For the Birds Radio Program: Tragic Side Effects: Indian Vultures
Diclofenac, a common veterinary analgesic, is wiping out the vultures of India, Pakistan, and Nepal, leading to tragic consequences for people as well. (6:01)
Transcript
Tragic Side-Effects
For the decade years or so, vultures of India, Pakistan, and Nepal have been decreasing at a dangerous rate. Populations of vultures on the Indian subcontinent were considered abundant as recently as the late 1980s. Dramatic declines in populations were first measured in Keoladeo National Park in 1996 with reductions in excess of 95% recorded across India by 2000. This is obviously tragic for the three species declining most dramatically, the Indian White-backed Vulture, the Slender-billed Vulture, and the Indian Vulture, which are now considered critically endangered. But it’s also terrible for the people of the area. Not only have the carcasses of dead cattle and other livestock been removed by these scavengers for centuries, protecting people from dangerous pathogens, but the scavengers also serve another purpose. Members of the Parsi group, a Zoroastrian sect, have an ancient tradition of disposing of their own dead by exposing them to scavengers, who carry the spirits of the dead to the sky. Without vultures, they will need to find another way of dealing with the bodies of dead people, in an area where soil is rocky and shallow so burial is difficult. And the practical issues aside, it’s a genuine tragedy to lose such a longstanding and deeply felt religious tradition as sky burial. The situation has ecological ramifications, too. As vultures decline, foxes have less competition for carcasses, and their numbers have skyrocketed, along with rabies.

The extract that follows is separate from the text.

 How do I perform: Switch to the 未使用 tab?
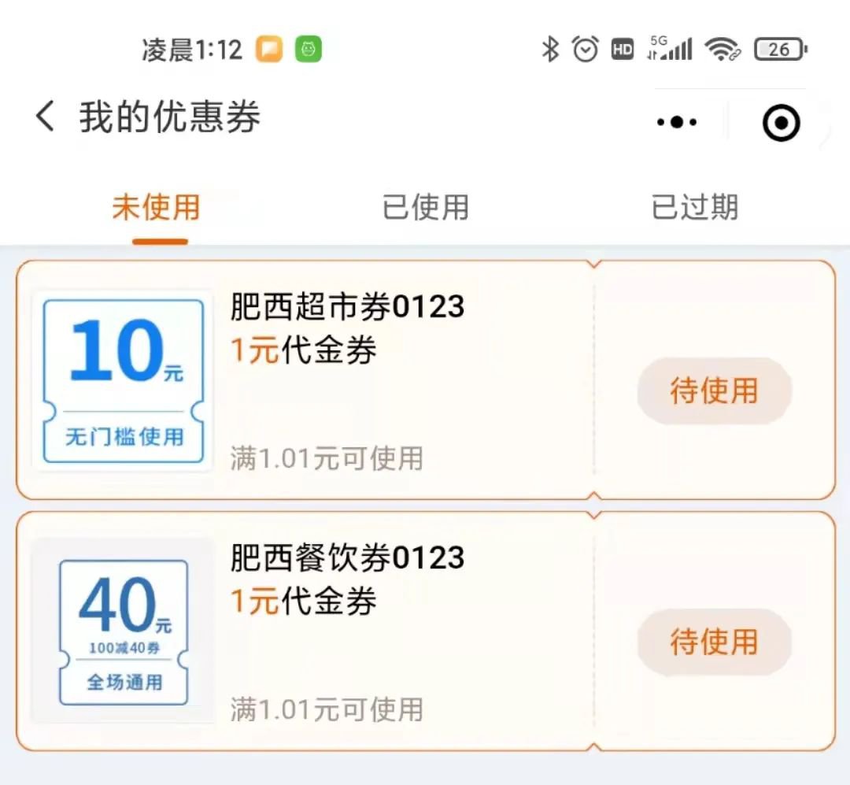coord(156,208)
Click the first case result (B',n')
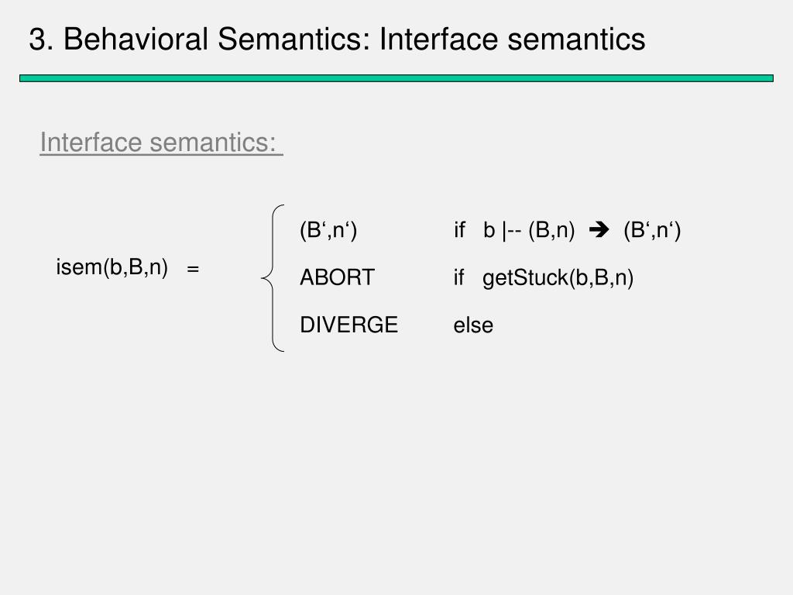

The cause of this unprecedented and dramatic decline in vulture numbers left scientists completely stumped. Since 2000, researchers have conducted exhaustive testing of tissue samples from freshly dead vultures. These tests found no evidence of conventional viral or bacterial infectious disease, pesticides, poisons, heavy metals, or nutritional deficiency. The one thing they did find on dead vultures was renal failure. Then in April 2003 scientists finally pinpointed a cause for the decline, and it’s both scary and tragic. It turns out the vultures are dying after eating carcasses of animals that had been given a common anti-inflammatory medication related to ibuprofen, called diclofenac, which was first used in veterinary medicine in 1993. It became a popular veterinary pharmaceutical in South Asia because it’s cheap and effective at reducing lameness and fever in livestock, although many alternatives exist. Scientists discovered a 100% correlation between renal failure in dead or dying vultures collected in the field in Pakistan and the presence of diclofenac. Subsequently, experiments in Pakistan on unreleasable juvenile vultures demonstrated that very small doses of diclofenac (one tenth of the recommended dose for mammals) cause death from renal failure and that fatal amounts of diclofenac can be ingested by vultures eating dead livestock that were treated with recommended veterinary doses. The Peregrine Fund, a raptor conservation organization that spearheaded most of the research, says that barring prompt action, all three vulture species are likely to become extinct in the wild within five years. They state that a very short window of opportunity, perhaps months rather than years, now exists to take remedial action to prevent their extinctions, and so are calling for an immediate and outright ban on veterinary use of diclofenac in South Asia. Meanwhile, the Peregrine Fund has three decades of experience breeding raptors in captivity, and is recommending capturing as many vultures as possible to protect from further poisoning until the situation is reversed.
It’s amazing that a mere three years after a drug was introduced, serious declines in vultures were detected, and sad that it took 7 more years to figure out what the problem was, and yet another year before anything has been done about the situation. But who could possibly have guessed that something so seemingly innocuous as a simple non-steroid anti-inflammatory drug could decimate three species in such a short time? Looks like I’m going to have to reach into my pretty empty wallet to come up with something to donate to the Peregrine Fund, to help them with this emergency work.